Since May 2018, every SSL certificate has been issued in accordance with the concept of Certificate Transparency, developed by Google. This mechanism is essentially a large database that enables, among other things, the swift detection of incorrectly issued certificates. CT (Certificate Transparency) operates through log servers, to which certificate authorities send information about the certificates they issue. In return, they receive an SCT (Signed Certificate Timestamp), which is then embedded in the structure of the certificate.

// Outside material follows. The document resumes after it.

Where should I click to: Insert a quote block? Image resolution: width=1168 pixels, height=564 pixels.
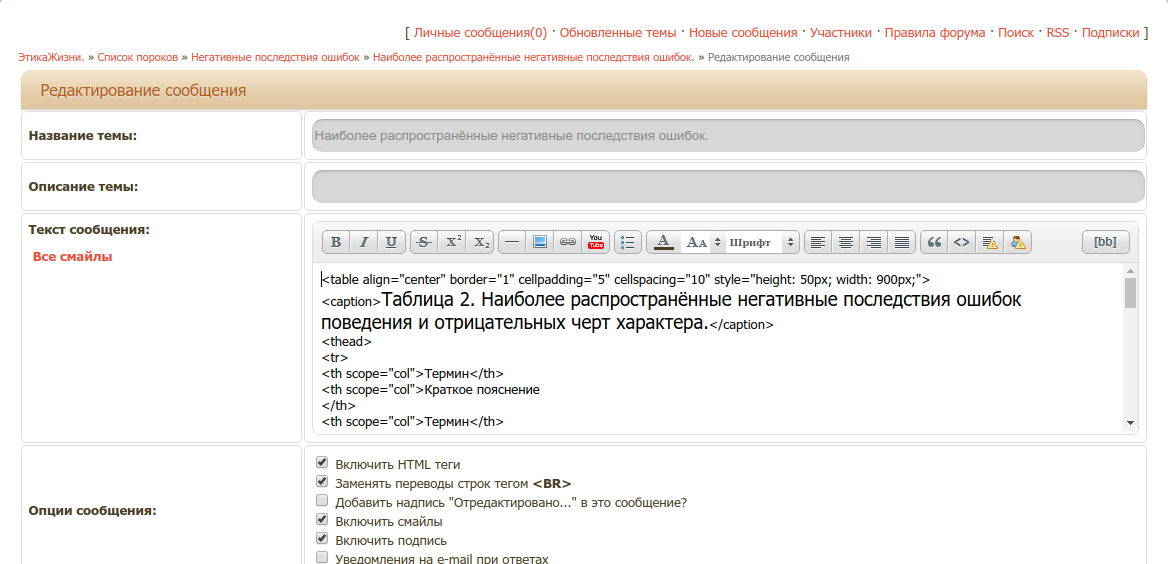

Characteristics of Certificate Transparency
SSL certificates are currently issued by authorities all over the world. Despite a wide range of protective procedures and safeguards, the certificate issuance process does not always go smoothly. A mistake typically results in the improper issuance of a certificate, which can then be exploited to intercept confidential data. The aim of the Certificate Transparency mechanism is to protect users from such threats. While CT does not prevent an erroneous certificate from being issued, it does allow for its quick identification and the initiation of specific revocation measures. This effectively blocks the potentially dangerous use of an SSL certificate.
Main Principles of Certificate Transparency
The CT system began to be widely adopted at the beginning of 2015. At that time, Google introduced specific requirements for Extended Validation (EV) certificates, which must be submitted to so-called log servers before issuance. If a trusted certificate authority fails to meet this requirement, Google Chrome will label the site as unsafe. The idea behind Certificate Transparency therefore relies primarily on public disclosure of SSL certificates by certificate authorities at the moment they are issued. This takes place by publishing certificates on the appropriate log servers—these servers allow only the addition of new certificates, making it impossible to remove or modify existing entries. Users who are interested in the contents of this database can search it and independently verify the validity of all issued SSL certificates.
Certificate Transparency and the Chrome Browser
Since Google developed Certificate Transparency, the company oversees the entire policy governing this mechanism. Currently, it stipulates that all certificates issued after April 30, 2018, must be logged on CT log servers; otherwise, Chrome will deem the SSL certificates untrusted and display an error message rather than loading the page. Given Chrome’s extensive popularity, the risk of certificate authorities failing to comply with this requirement is fortunately quite low.
Compliance with Certificate Transparency
Holders of SSL certificates issued before the end of April 2018 need not worry. The changes introduced by Google apply only to those certificates issued after May 1, 2018. Therefore, when generating a new SSL certificate, it is advisable to ensure that it contains the required number of SCTs (Signed Certificate Timestamps). These timestamps confirm that the certificate has been verified by the requisite number of Certificate Transparency log servers.
SCTs are provided to browsers in various ways, such as through an extension within the certificate itself, a TLS extension, or via OCSP (Online Certificate Status Protocol) stapling. The first method is currently by far the most popular. Certificates valid for fewer than 15 months should include at least 2 SCTs, whereas those valid for 15 to 27 months should include at least 3 SCTs.